**Data for locating words and elements**
START
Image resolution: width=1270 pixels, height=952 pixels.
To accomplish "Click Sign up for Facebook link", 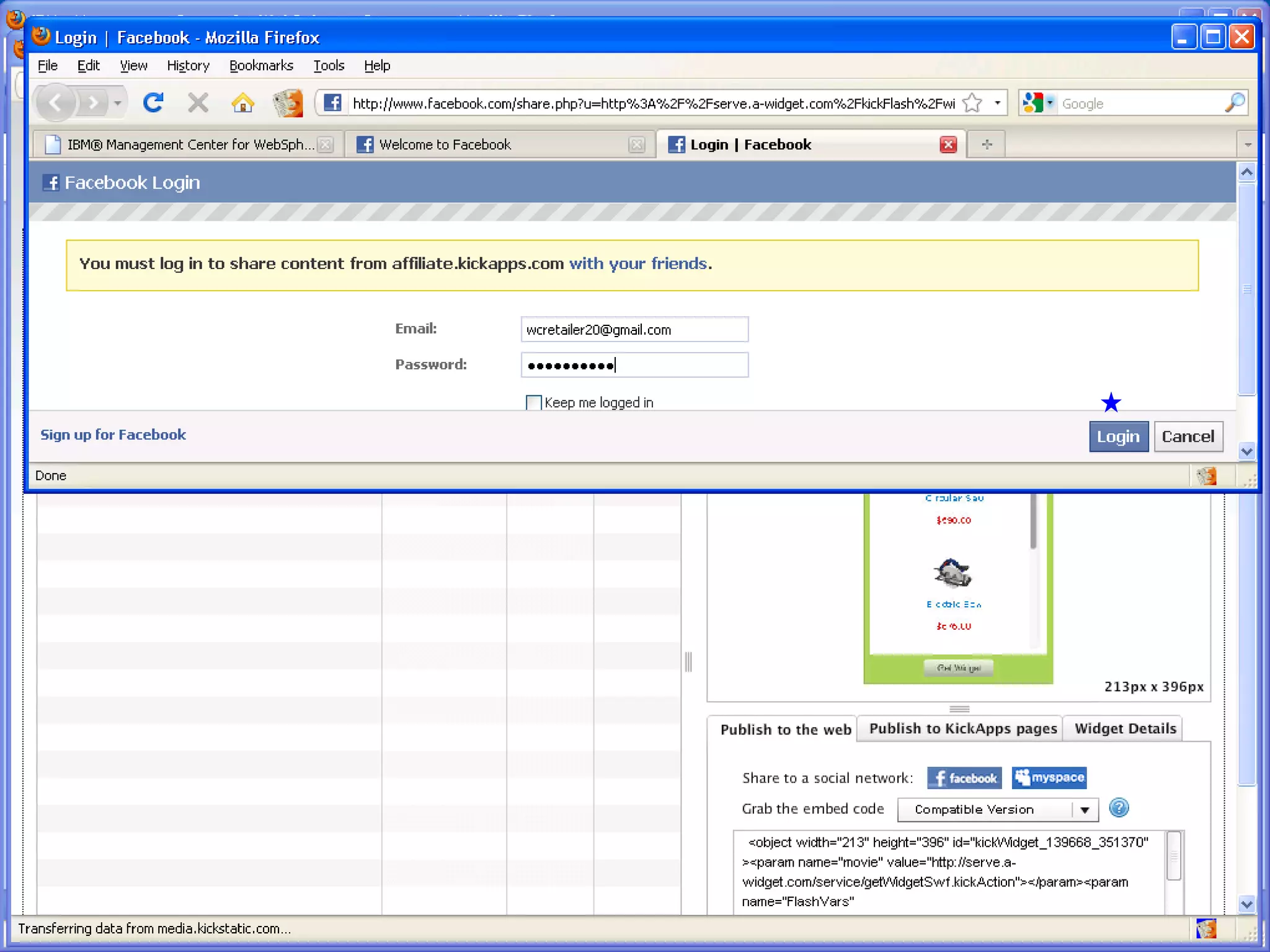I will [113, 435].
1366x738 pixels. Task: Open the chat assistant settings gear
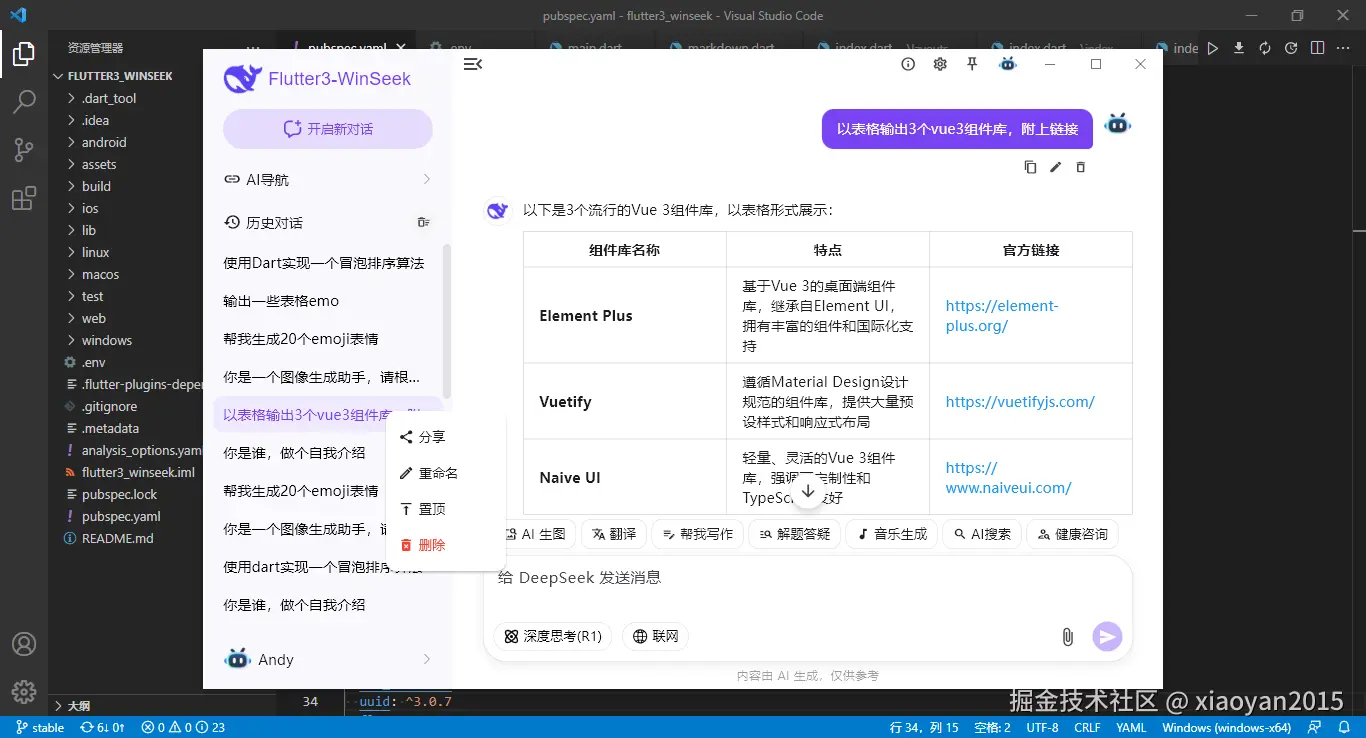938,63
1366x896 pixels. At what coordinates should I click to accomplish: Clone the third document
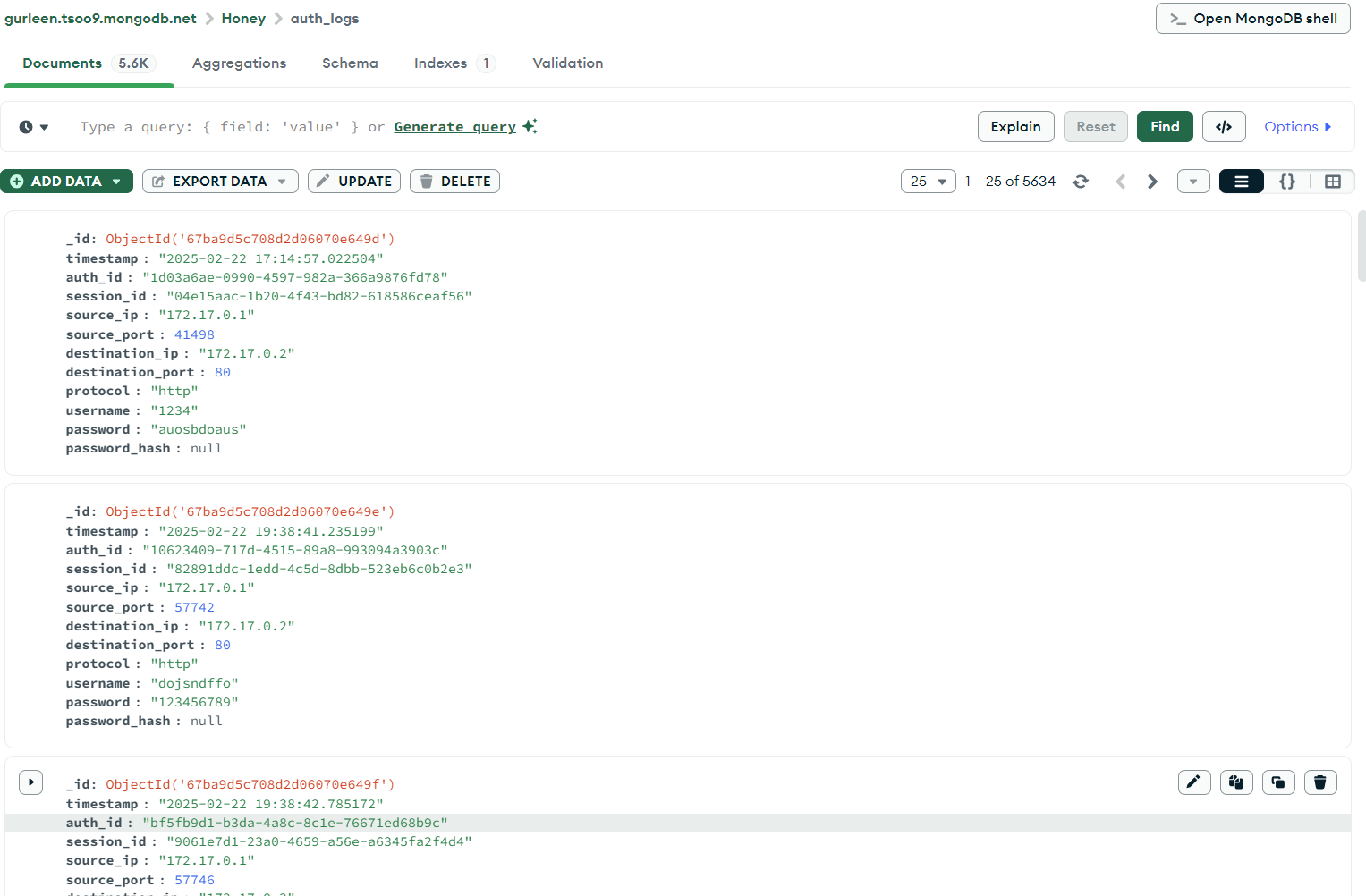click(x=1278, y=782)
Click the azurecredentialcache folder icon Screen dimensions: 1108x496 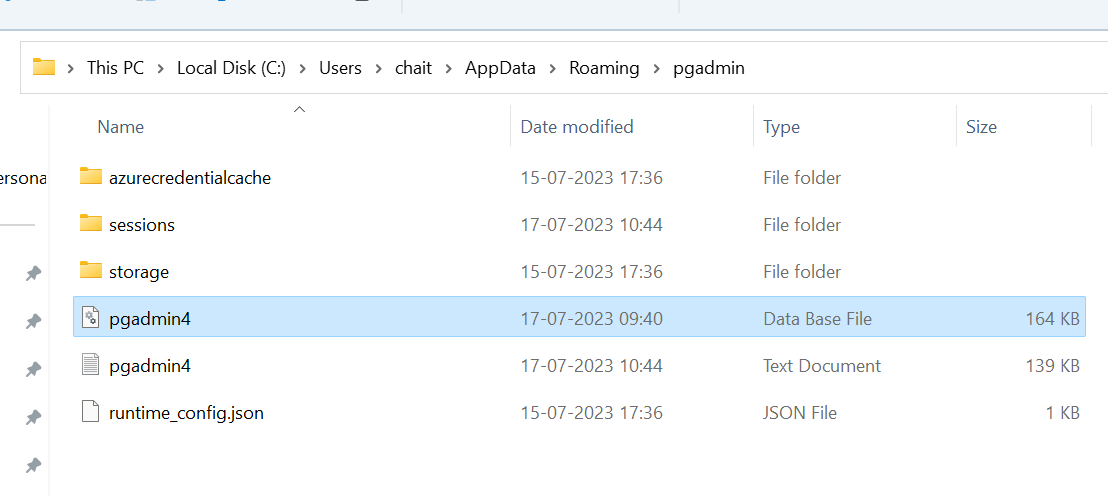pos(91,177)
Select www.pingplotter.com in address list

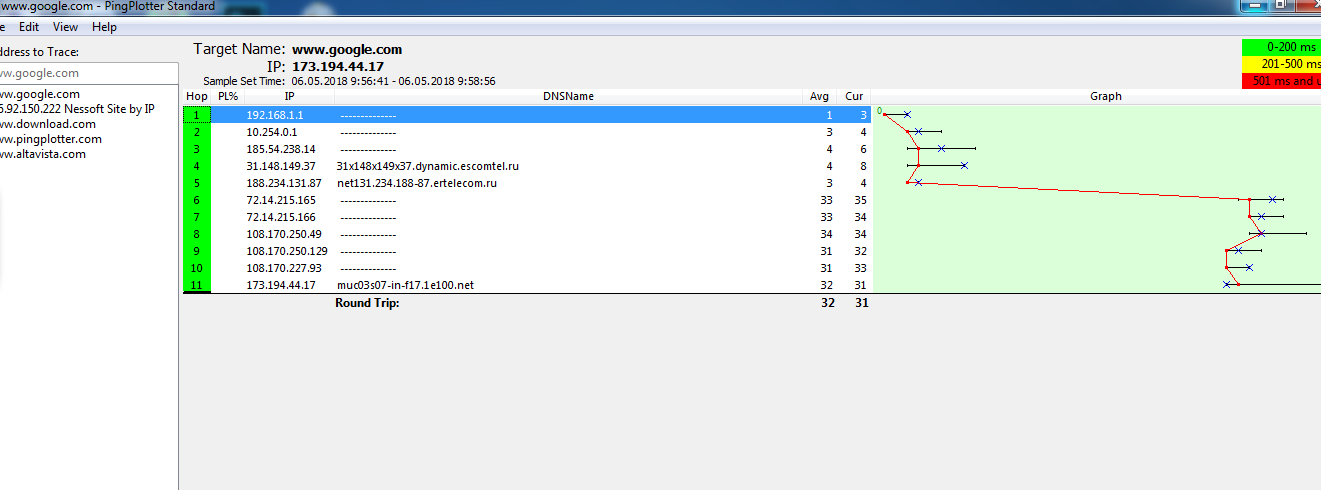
END
**GOAL**
Find each line of the records that contains the string "pixels" and copy those lines in full. Case matters.

**IN RESPONSE**
Image resolution: width=1270 pixels, height=952 pixels.
1366x738 pixels. Task: Open the chat assistant settings gear
1366x896 pixels. At what coordinates should I click to accomplish: Clone the third document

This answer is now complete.